Sunday, 24 March 2013

Record Whitewash for India

With the plethora of Test series these days, and bearing in mind India's recent spell as world number ones, it is perhaps surprising that this is the first time they have ever won a rubber 4-0. To do so against Australia must be particularly pleasing to Dhoni and co coming barely a year after the same opposition achieved the same result against them Down Under.

In 2012, it was Michael Clarke - supported by the now-retired Ricky Ponting and Mike Hussey - who simply dominated the Indian bowling attack. In the last month, spin has mostly been king on the Asian pitches, and the new-look Aussie battig line-up has come up distinctly second-best. Nathan Lyon has had his moments but it has been Ravi Ashwin's turn to shine, taking 29 wickets to claim the Man of the Series award. Ravi Jadeja picked up 24 in all, and was notably successful in nullifying the threat of Clarke in the first three Tests. His 5-57 this weekend helped set up the run chase which Pujara led convincingly to secure the fourth win out of four.

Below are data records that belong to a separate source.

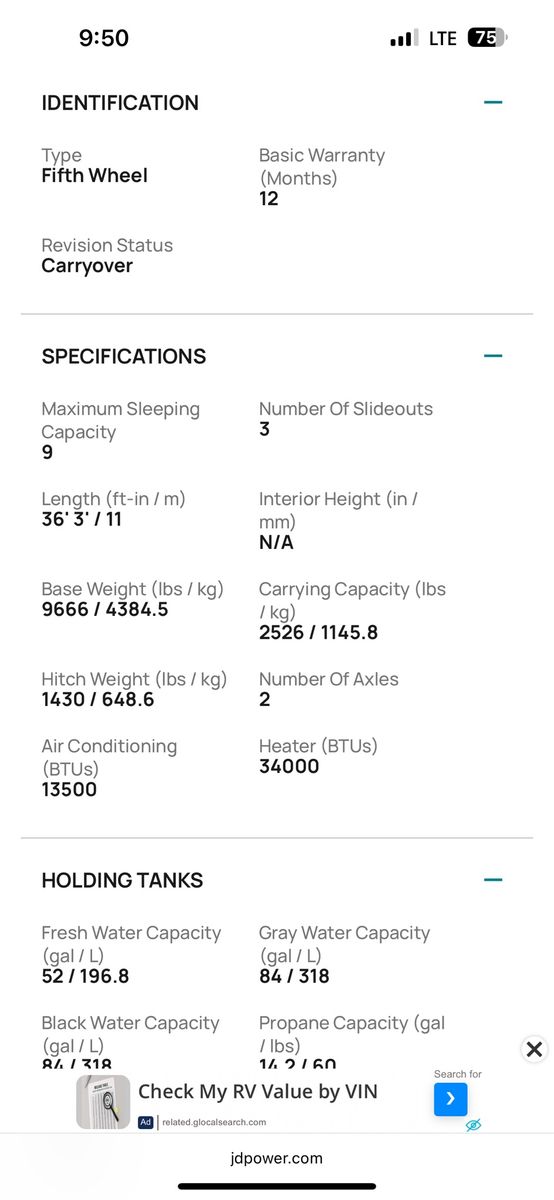Tap the battery indicator in status bar

(x=489, y=38)
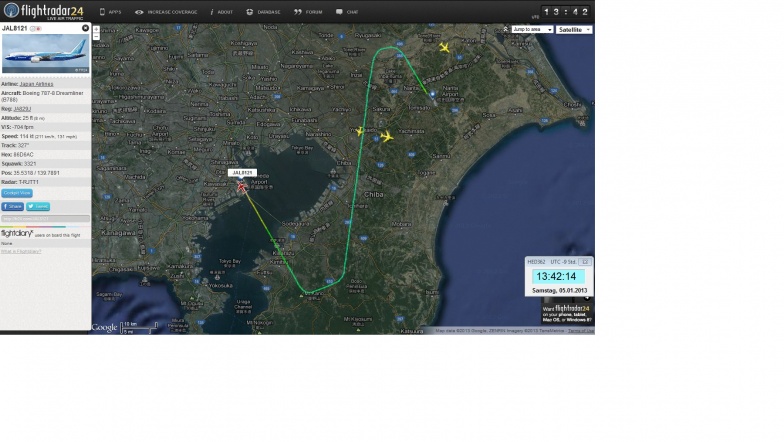The height and width of the screenshot is (442, 784).
Task: Close the JAL8121 flight info panel
Action: (85, 28)
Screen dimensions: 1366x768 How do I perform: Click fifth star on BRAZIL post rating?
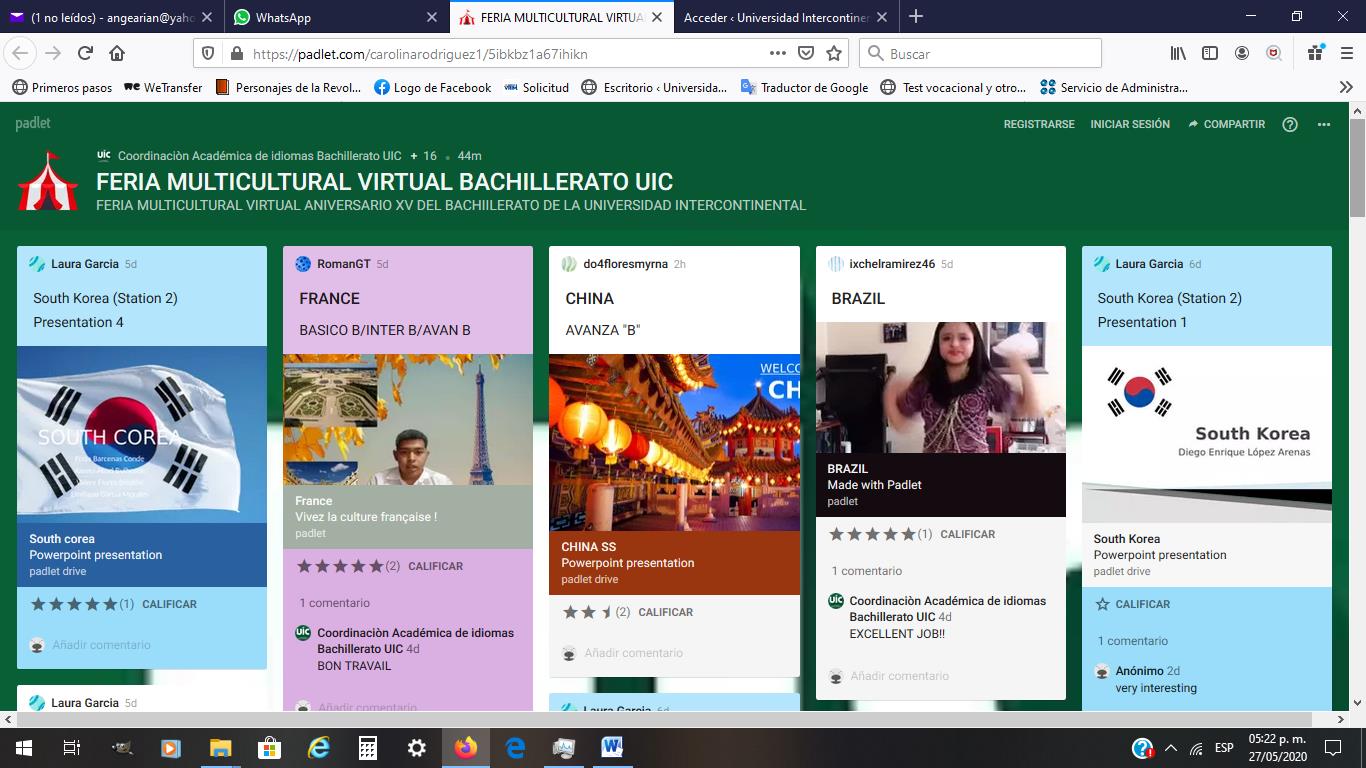tap(908, 534)

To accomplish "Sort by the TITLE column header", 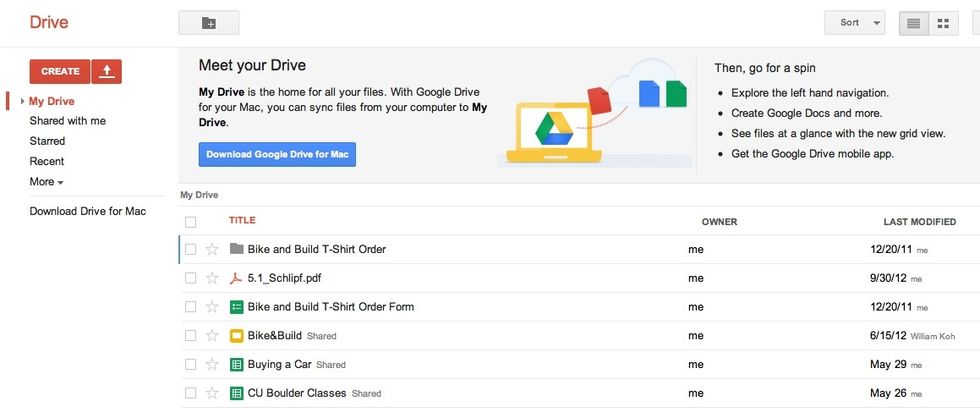I will (242, 221).
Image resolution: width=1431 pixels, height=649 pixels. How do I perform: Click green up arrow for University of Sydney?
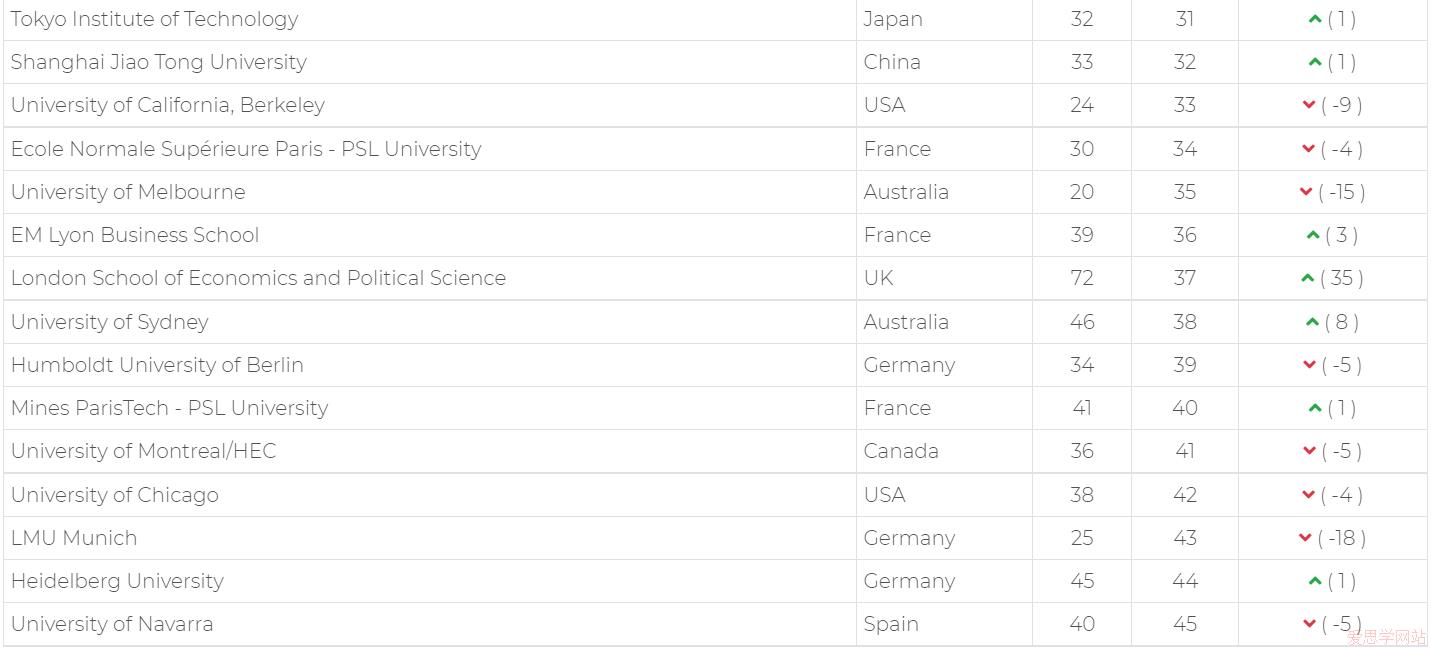pyautogui.click(x=1312, y=322)
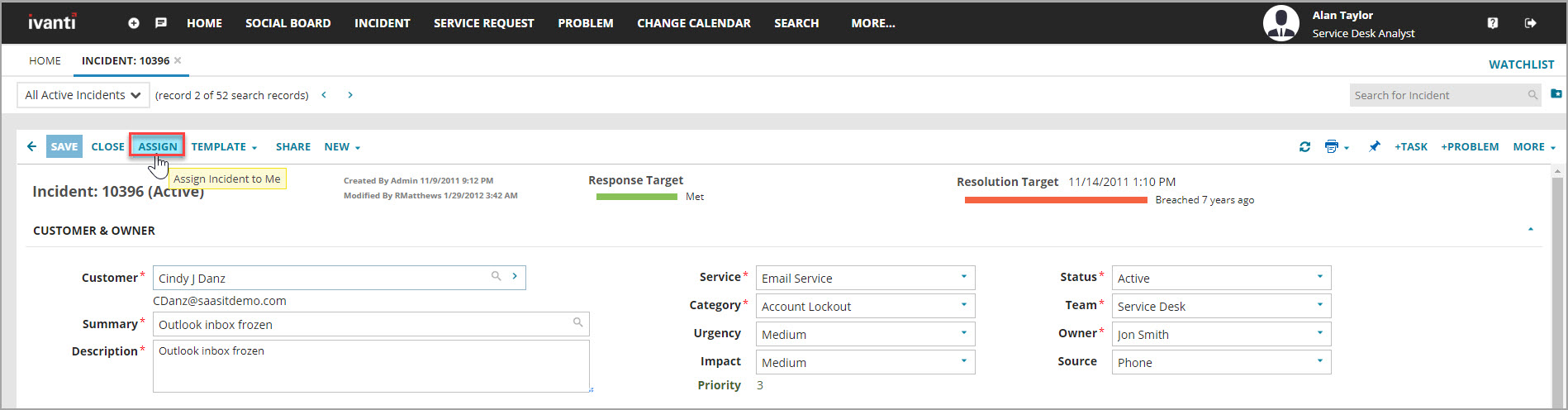Screen dimensions: 1568x410
Task: Switch to the Home tab
Action: (x=45, y=60)
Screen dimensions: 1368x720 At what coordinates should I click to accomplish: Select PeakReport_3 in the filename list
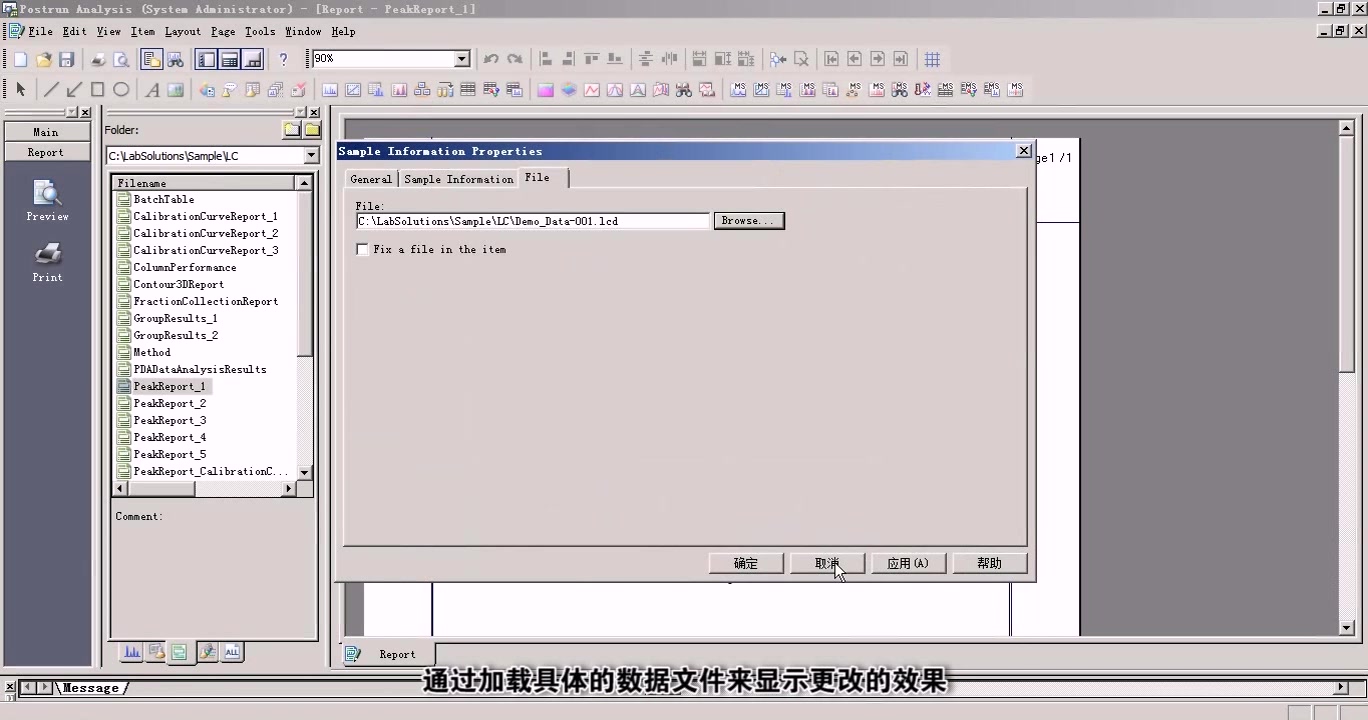coord(169,420)
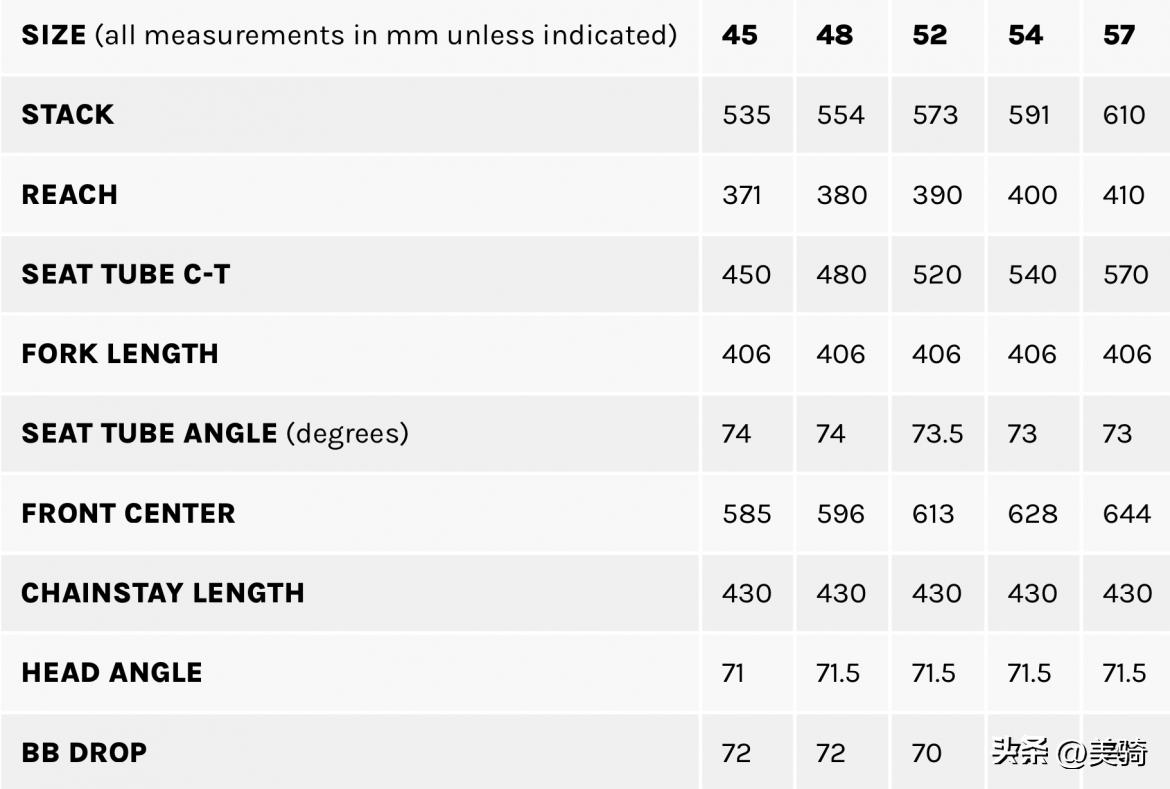Click the STACK row label
The height and width of the screenshot is (789, 1170).
pos(68,114)
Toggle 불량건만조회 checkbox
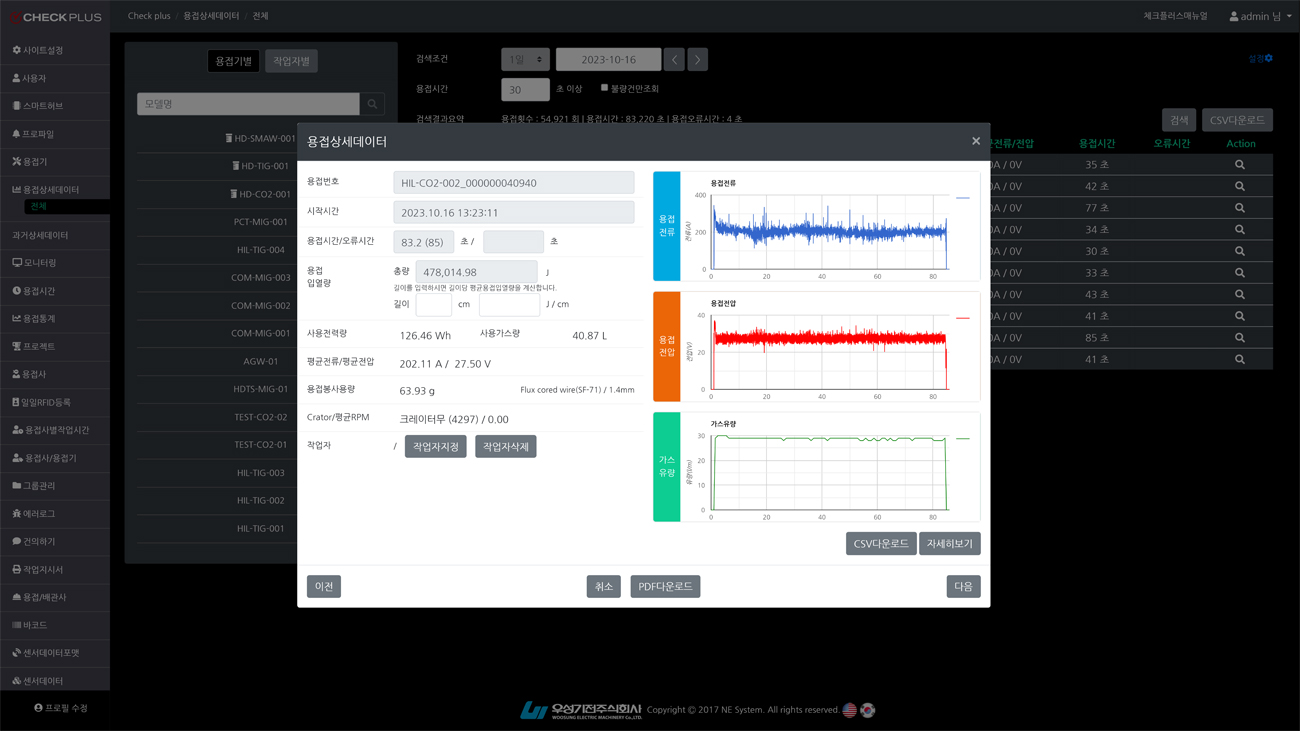1300x731 pixels. 604,88
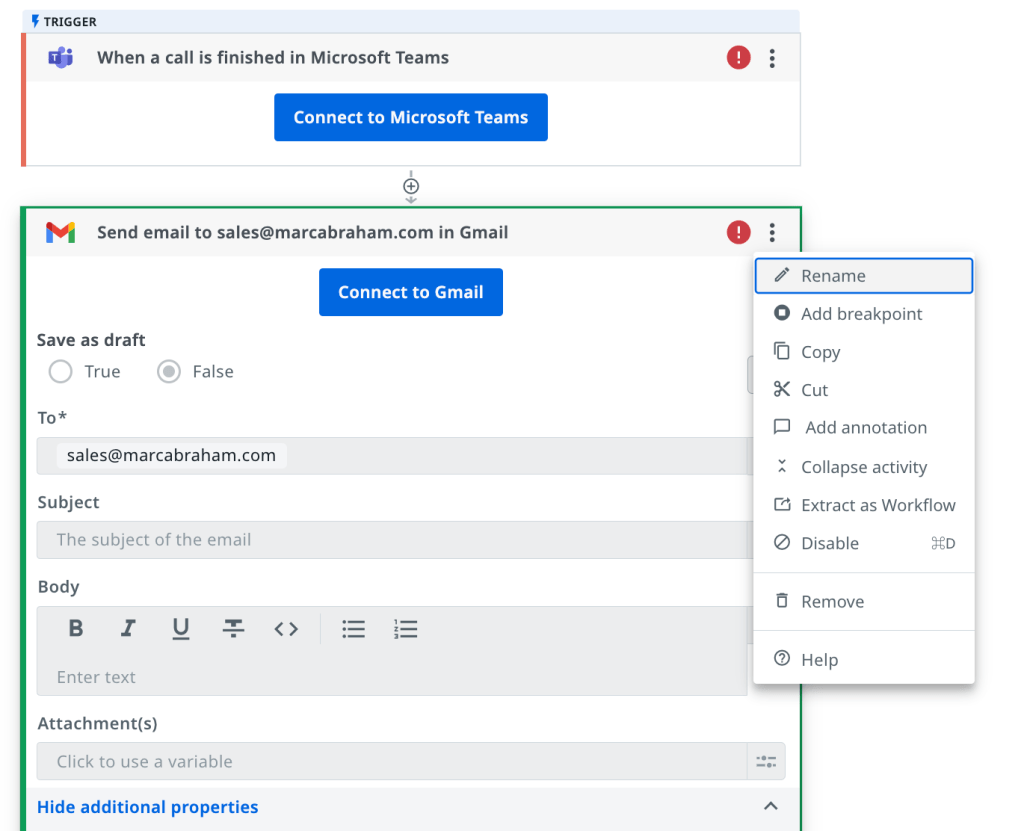Viewport: 1024px width, 831px height.
Task: Insert a numbered list in Body
Action: pyautogui.click(x=405, y=629)
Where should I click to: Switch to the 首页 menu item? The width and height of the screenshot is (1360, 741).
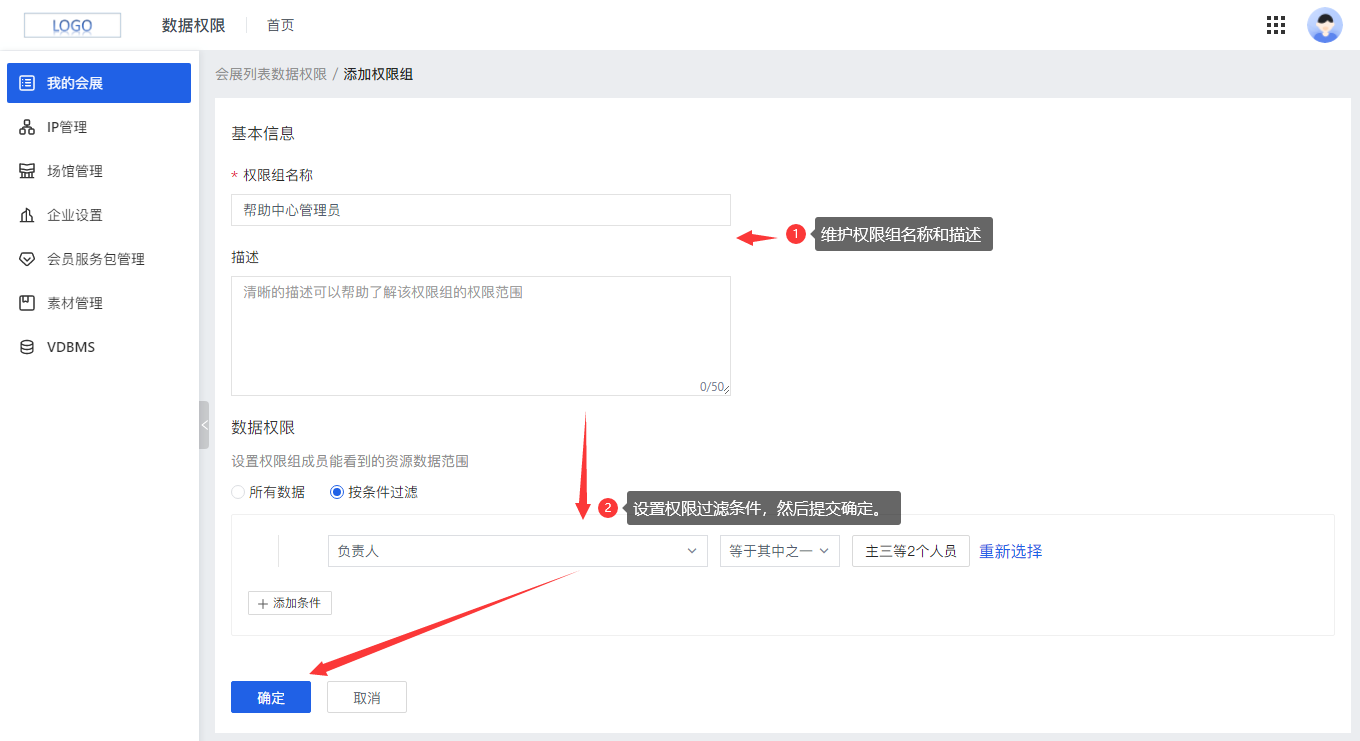click(x=279, y=25)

It wasn't just with the ball that India dominated. Murali Vijay top-scored with 430 runs, Cheteshwar Pujara and even MS Dhoni notched double-centuries and Shikhar Dhawan stepped into the side and thrashed one of the highest innings by a debutant in Test cricket history. Should Sachin Tendulkar take this opportunity to retire with dignity and after a thrashing of the Aussies, he will leave the Indian top order looking more solid than it did last year. Rahane failed on his debut but has the ability to merit another chancPerhaps we need to see how they fare overseas before delivering a final verdict. We know Ashwin, Ojha and Jadeja can do the business on spin-friendly tracks but they were thumped in Australia last year and will always struggle in England and South Africa. Kumar and Sharma are hardly world-class seamers although Ishant was pumped up - too much! - on what proved to be the final day of this series.

As for the Aussies, they will surely bounce back. 'Homework-gate' should be forgotten. That only became an issue because heads were down following a battering. Few players like to analyse their own performance in defeat but in private surely everyone needs to diagnose their own weaknesses in order to improve their game. Australia certainly miss Ponting and Hussey and their tail looked embarrassingly long in the Fourth Test when Steve Smith replaced then injured skipper and Shane Watson was recalled to number four. Peter Siddle, though, outscored them all, becoming the first number nine ever to score fifties in both innings of a Test. Maybe he needs to swap places with Phil Hughes?!

Congratulations to India on their wonderful series victory, their biggest since crushing England twenty years ago. They must hope to take this new-found confidence and turn it into another assault on South Africa's current dominance of Test cricket.